The Great AI Misdirection: "Regulation Can't Keep Up"

AI regulation in America is not a missed opportunity but rather exactly what is being optimized for - money. This article explores why and the fundamental differences in how the EU and USA treat their citizens.

Whilst the EU's regulation may not be the best, it atleast is attempting to provide some protection for the social fabric instead of money being the only consideration.
Whilst the EU's regulation may not be the best, it atleast is attempting to provide some protection for the social fabric instead of money being the only consideration.

There is a story people tell about AI regulation, and it goes like this: the technology is moving too fast, governments can't keep up, regulators are overwhelmed, and by the time anyone writes a law the thing they're trying to regulate has already evolved into something else entirely.
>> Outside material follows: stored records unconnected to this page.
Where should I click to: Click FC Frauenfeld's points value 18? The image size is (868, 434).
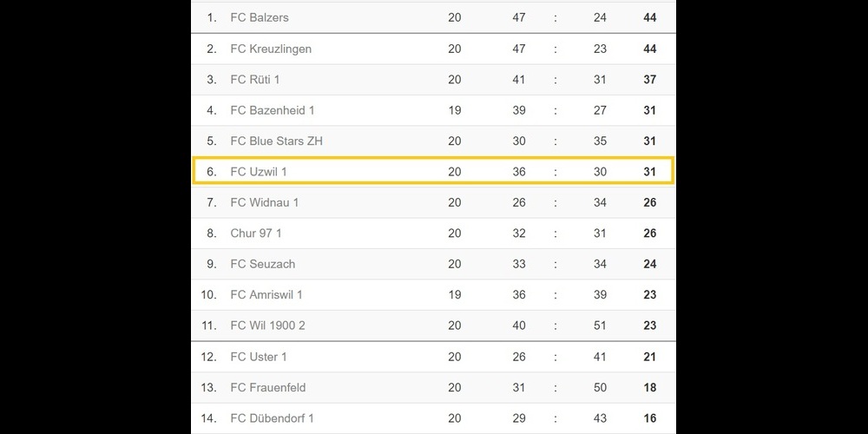[650, 387]
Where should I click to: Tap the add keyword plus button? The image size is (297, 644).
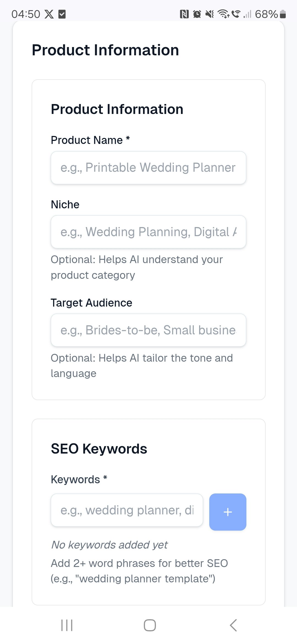(227, 512)
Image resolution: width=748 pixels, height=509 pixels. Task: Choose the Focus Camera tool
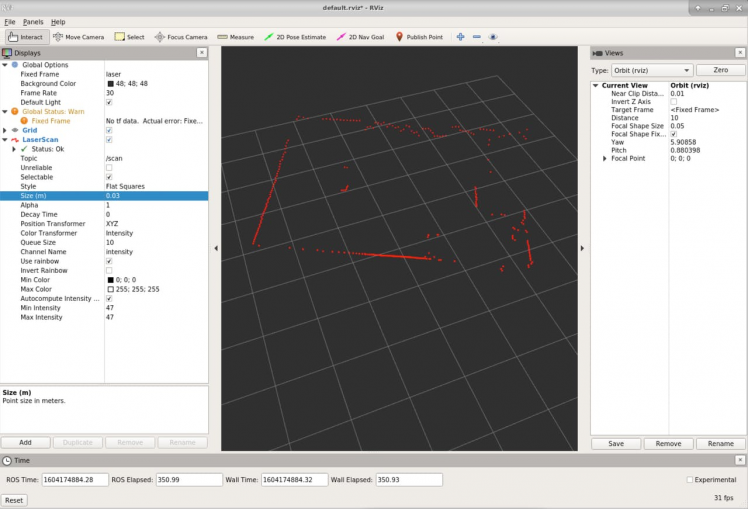(181, 37)
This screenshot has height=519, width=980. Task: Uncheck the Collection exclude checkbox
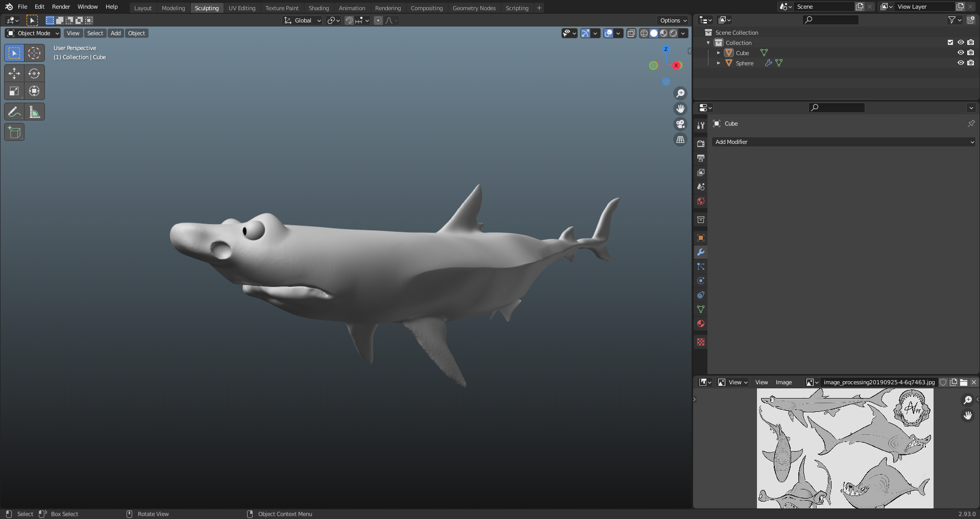[950, 42]
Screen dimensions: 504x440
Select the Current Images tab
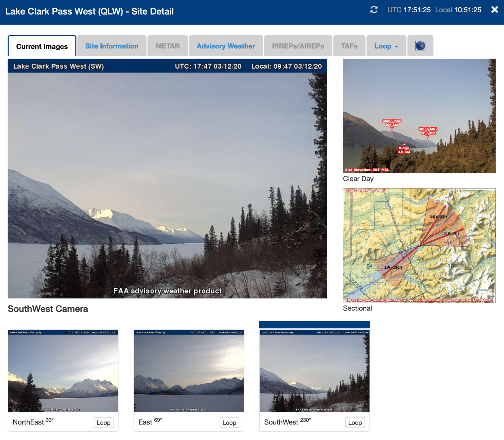42,46
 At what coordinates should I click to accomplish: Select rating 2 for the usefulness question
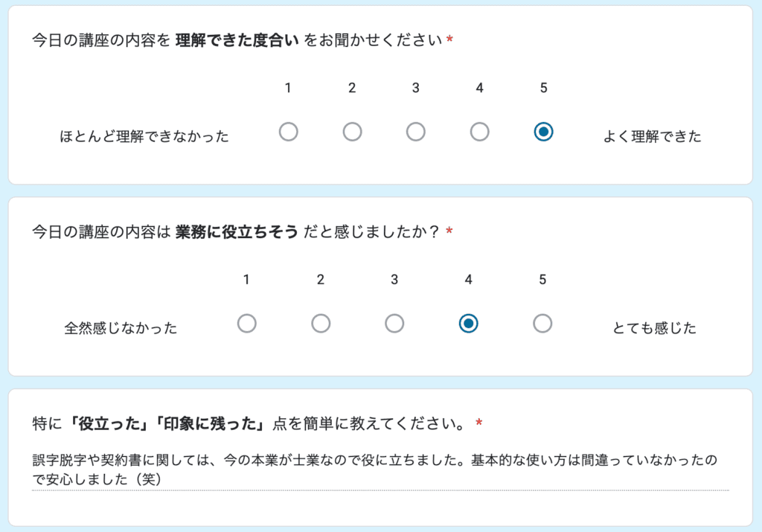click(x=320, y=324)
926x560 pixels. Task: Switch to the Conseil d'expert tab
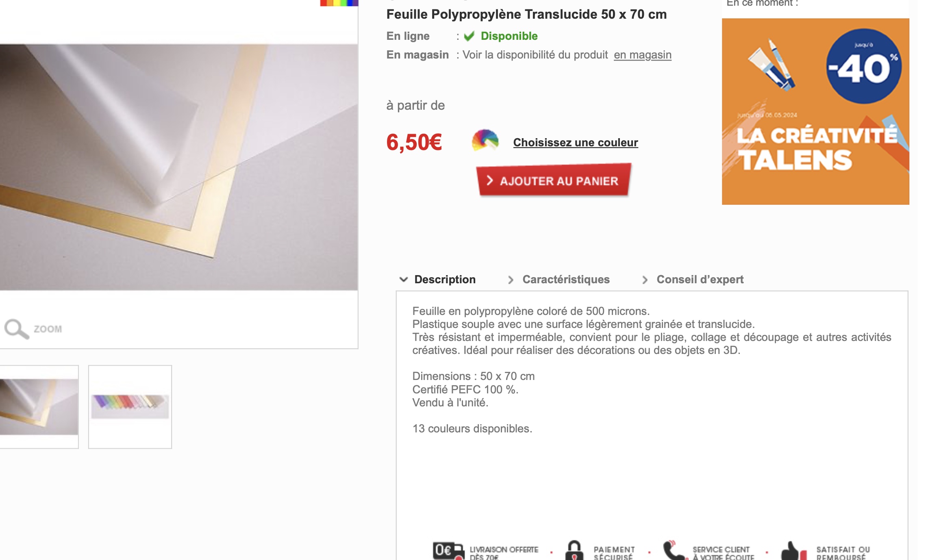pos(700,280)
It is a story the technology industry tells the way a fox expresses sympathy about the henhouse door while licking feathers from its teeth, and it has become the default framing for almost every conversation about AI governance in Washington, in boardrooms, and across newspaper opinion sections where retired executives write thoughtful columns about the need for "thoughtful regulation" that never quite arrives.

American regulation is working exactly as designed, and what it is designed to do is protect the interests of the companies building AI, not the citizens living with its consequences. Twenty years of social media already proved this, with evidence so comprehensive it could fill a congressional hearing room, which it did, multiple times, to no effect whatsoever. And now the same system, having learned precisely nothing it didn't intend to learn, is running the same experiment again with a technology whose capacity for both profit and damage makes social media look like a warm-up act.

In May 2023, the EU fined Meta €1.2 billion for violating the data rights of European citizens. Eight months later, on January 20, 2025, the incoming US president revoked his predecessor's AI safety executive order before the desk chair was warm, and by December had directed the Department of Justice to create a task force whose explicit purpose was suing American states that tried to regulate AI on their own. Same companies, same documented harms, opposite responses.

What social media settled

Mark Zuckerberg sat before nearly a hundred lawmakers in April 2018, after Cambridge Analytica harvested the data of 87 million users, and testified for four hours and fifty-four minutes, the most elaborately staged piece of political theater since the invention of C-SPAN, a spectacle so devoid of consequence it could have sold tickets as prestige television about institutional failure. Senators asked questions that revealed they didn't understand the product, Zuckerberg gave answers that revealed he understood the senators perfectly, and everyone went home having accomplished nothing except footage that would age like milk.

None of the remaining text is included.